3. I miss school. I miss learning, meeting people, exploring ideas, everything that comes with being in school. I'm an experiential learner, while I love to study and abstract concepts, I learn by action, projects and doing. I want to meet equally enthusiastic people who have big dreams of how they will shape the world.   I want to travel the world with classmates, have summer internships again, learn about entrepreneurship, and maybe even attend the occasional theme party (they have those right?)  To be given a problem and be asked to find a solution.  This all sounds a bit idealistic..but well that's me!

So in the 1.5 hour plane ride, which a half hour was spent reading over the case study for the mock class, jotting down notes in the margins (nostalgia!) and highlighting (oh highlighter my dear, I've missed you so!) I came to a realization.  It was a mini-epiphany, one of many I had on the trip.  California is only 1.5 hours away. It is in the same time zone as my current city.  I could even drive my belongings down, and I would have no excuse to call my mother or friends.  In short, it was really, not that far or distant!

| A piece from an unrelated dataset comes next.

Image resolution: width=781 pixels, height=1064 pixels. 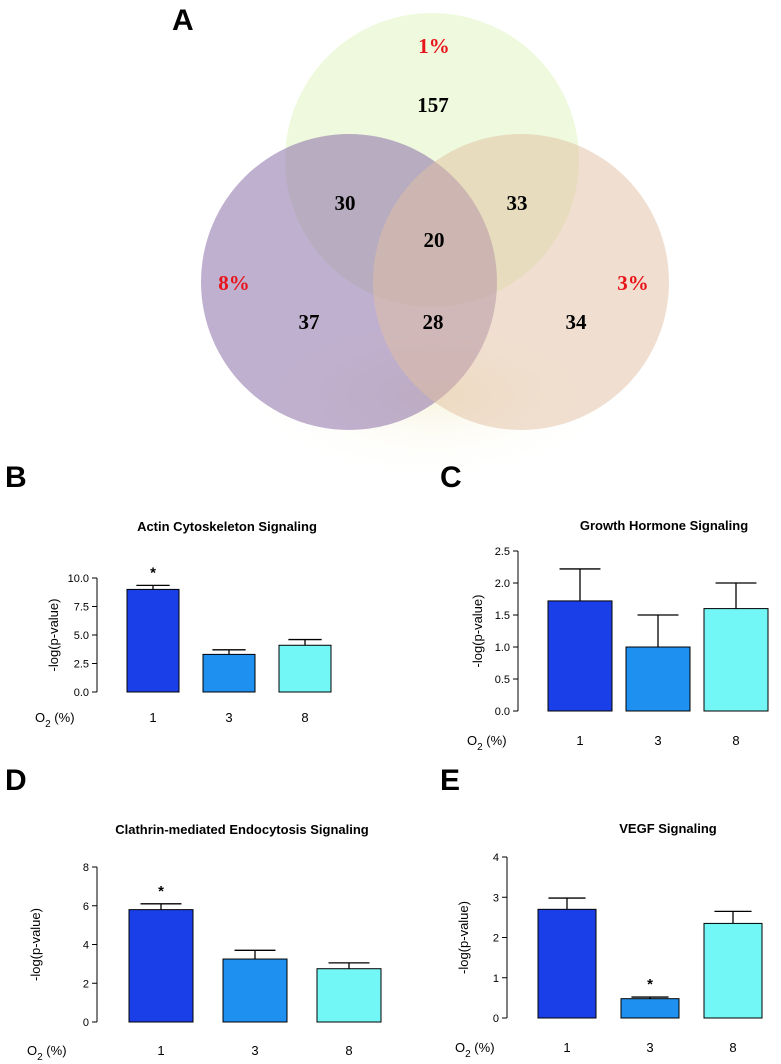 I want to click on y-tick-label: 8, so click(x=86, y=868).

Now who knows where I will end up, for all I know I could end up on the East Coast or Midwest, or even Singapore/France.  If my job has taught me anything, it is that flying is really really quick in the grand scheme of things.  I could be asked to fly out to Asia, book my tickets the next day, and be there two days later (this exact same thing happened a few months ago).  While I may be leaving my dear city in the PNW, its the same thing I've been used to doing on my trips, only this venture would be a bit longer (1 year, 51 weeks to be exact).

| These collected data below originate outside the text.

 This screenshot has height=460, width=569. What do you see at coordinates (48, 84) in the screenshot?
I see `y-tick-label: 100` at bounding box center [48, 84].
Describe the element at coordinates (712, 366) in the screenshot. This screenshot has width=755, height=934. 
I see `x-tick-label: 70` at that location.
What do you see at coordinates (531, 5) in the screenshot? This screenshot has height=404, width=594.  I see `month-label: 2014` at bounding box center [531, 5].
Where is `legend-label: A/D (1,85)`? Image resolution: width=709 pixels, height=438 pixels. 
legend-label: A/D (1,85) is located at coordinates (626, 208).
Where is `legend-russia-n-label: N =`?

The other mini-epiphany I had, in addition to wow, Alaska Airlines is really punctual compared to United and wow, their snack cracker mix is kind of addicting was that I missed, dare I say, studying.  The case was okay - modeled after an Indian tech company but the issue at hand - how to retain their talented employees was fascinating.  I felt a curiosity spark running through, and I couldn't wait for the class.

There were many other mini-epiphanies throughout that visit that culminated in one grand, awesome feeling that I still can't shake.  The realization of all the wonderful opportunities and doors having the MBA could open, as well as an extensive network of like-minded people, who apparently also like to get married (they recounted stories of attending lots of each others' weddings as the one thing that makes GSB unique).  Random coincidences relating to my undergrad alma-mater which made me wonder if this was a sign.  Understanding at a much more heightened level what such programs could offer me, and what I could offer them in return.  In short, I came to understand that people who apply and are accepted into top MBA programs will still do amazingly on their own, no doubt about it, they already have!  Having such a degree and experience just accelerates that trajectory of success, and makes it so much more intense.

Sometimes I chide myself in being impulsive, in buying that crazy pair of shoes because they are marked 85% off and because they could be fun to wear in a few months when it's warm out, in ordering something without knowing exactly what kind of meat (or substance is in it) but because I like the way it smells, and in choosing my cat from the shelter without evaluating all the other options (Samuel if you are reading this, I have no regrets).  But this was one impulse decision (booking the last minute ticket) that was really not that impulsive after all, but a wonderful build-up of events, and perhaps a slight nudging from somewhere (thanks for listening to my prayers, God!!) that will motivate me to get serious about this journey!

So it begins....!!!!


  1. Your answers to Por Que MBA miror exactly what I'm thinking and feeling. You've expressed everything that's going through my mind.

    Oh, and I too have a thing for tweed.